McKay reaches beside him, draws his sidearm from its holster, and gets to his feet. He heads down the pathway he had dictated for Sheppard. He takes sure strides at first, but the closer he gets to Sheppard’s still unmoving position, the slower he walks, the quieter, and the more he stops at the corridor junctions and peers around their corners first before he moves into them and chooses the corridor he needs. Although he is a God, this host’s body is frail… human… and growing frailer by the minute.

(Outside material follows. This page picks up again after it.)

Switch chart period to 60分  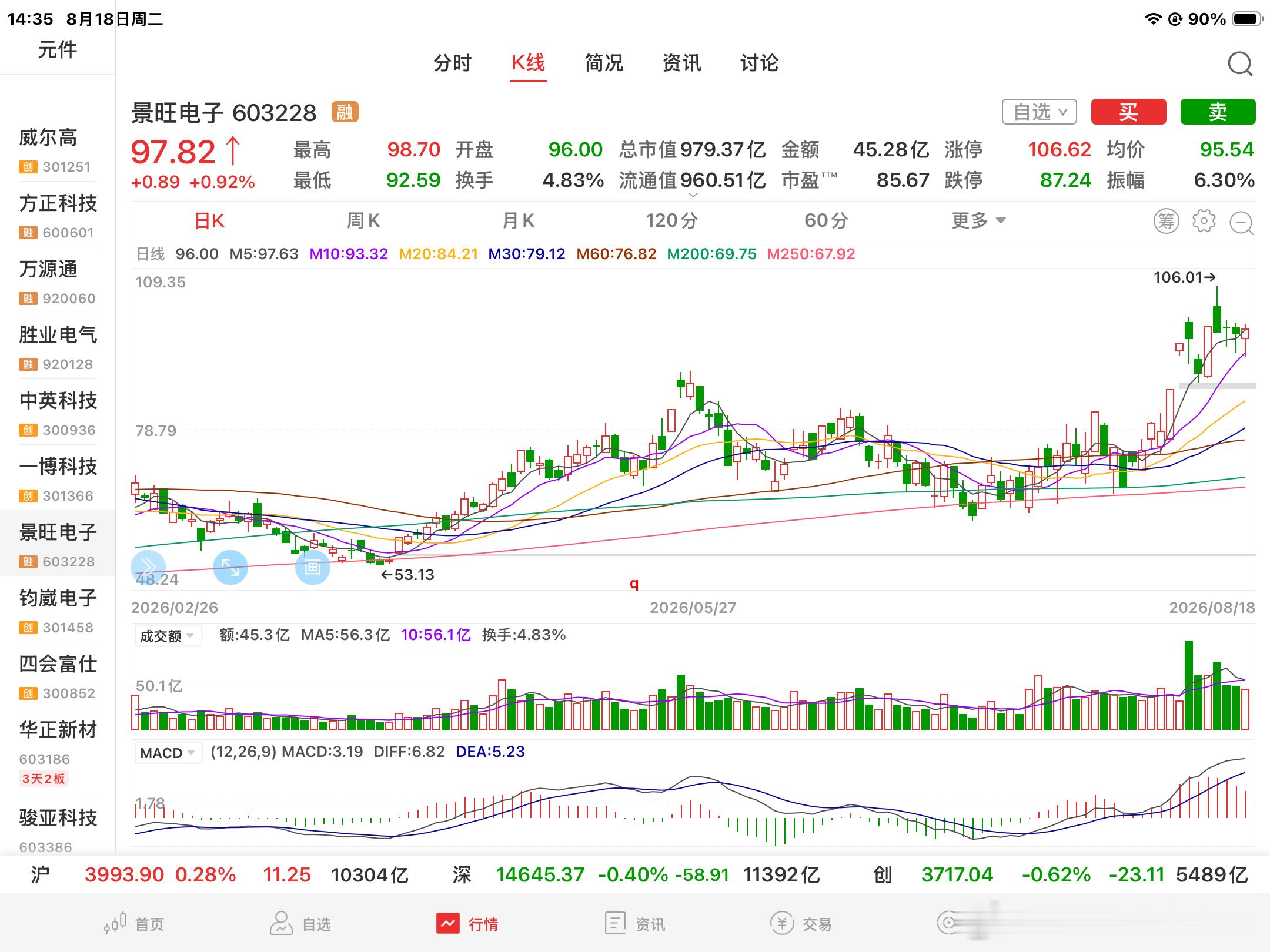click(826, 221)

Finally, McKay’s at the junction that directly connects to the same corridor that Sheppard’s own junction leads into. McKay checks his computer one last time, Sheppard still hasn’t moved. The insubordination was insufferable. He puts the tablet behind him, slipping it into its large pocket on the back of his tactical vest. In one bold move, McKay steps out into the corridor bringing his gun to bear in Sheppard’s direction. He can’t tell what’s there at the junction at the end; the light is so sparse down there compared to where he’s standing where the overhead light shines down and around him like a halo of dispersed aerosol gold. But something is. Sitting on the floor as though it had given up. Unflinching, McKay slowly walks towards the waiting mass. The closer he gets the more he realizes it’s crumpled. The closer he gets the more he realizes that it’s just Sheppard’s own tactical vest heaped there.
The Goa’uld freezes. McKay aims ahead of himself then back down the corridor he had come up, the same stretch of corridor Sheppard had come down, then turns around. He’s alone. McKay reaches back for his computer tablet, pulls it out, and checks its readout again. According to the lifesigns map, Sheppard is here… with him.

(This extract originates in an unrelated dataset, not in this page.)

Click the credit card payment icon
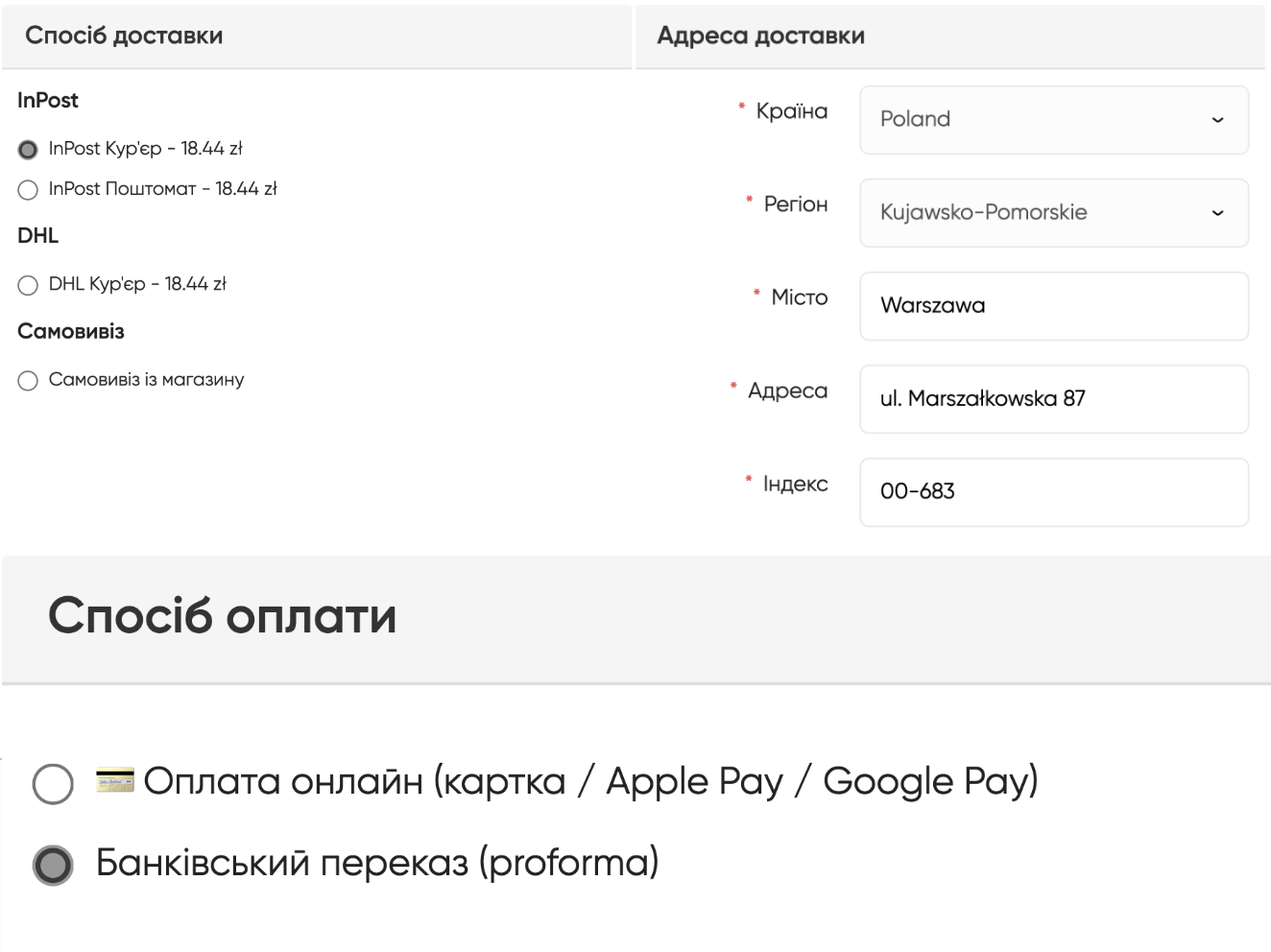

McKay looks around again. He doesn’t see anything. He checks the computer again. The other two dots are closing in on his position. He looks around. Nothing. The dots meet. Right next to him, according to the map! But… nothing was here save for a pathetic piece of reinforced clothing and the God himself.

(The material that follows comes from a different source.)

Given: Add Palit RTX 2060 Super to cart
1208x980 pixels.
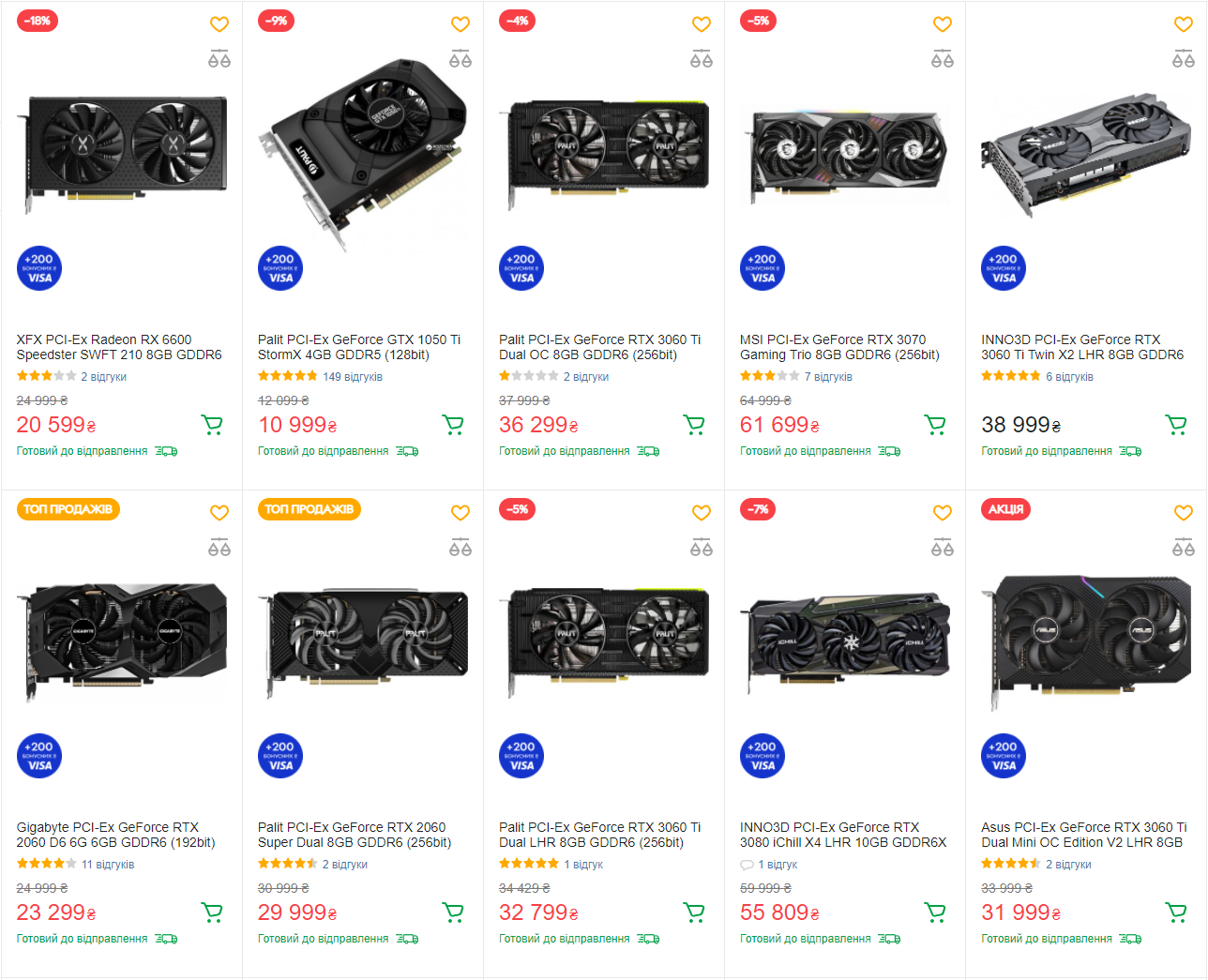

Rapidly it dawns on him. He looks up at the ceiling. McKay aims up and opens fire. Immediately the three dots separate, going in different directions again. After emptying his clip etching a raw jagged hole into the ceiling, McKay checks his computer again. He tries to bring up the security video in the ceiling conduits but all he gets is a screen of white noise. He tries to bring up security video of the corridors and again gets nothing but a screen of white noise. The rage explodes out of him, echoing in the corridor and all the others it leads into…
“NO!!”
* * *
Goa’uld McKay’s yell echoes up into the ceiling and the biggest, most mischievous grin Lieutenant Colonel John Sheppard has ever had breaks across his face as he crawls as fast as he can through the conduit lined on all sides with multi-primary-colored and clear wiring and black and gold piping.
“Well I guess someone doesn’t like shooting out his own advantage,” Sheppard smirks.
At the junction in the duct, Sheppard crawls to the right. He’d always wondered when the foxhole training back in Basic would come into play out here.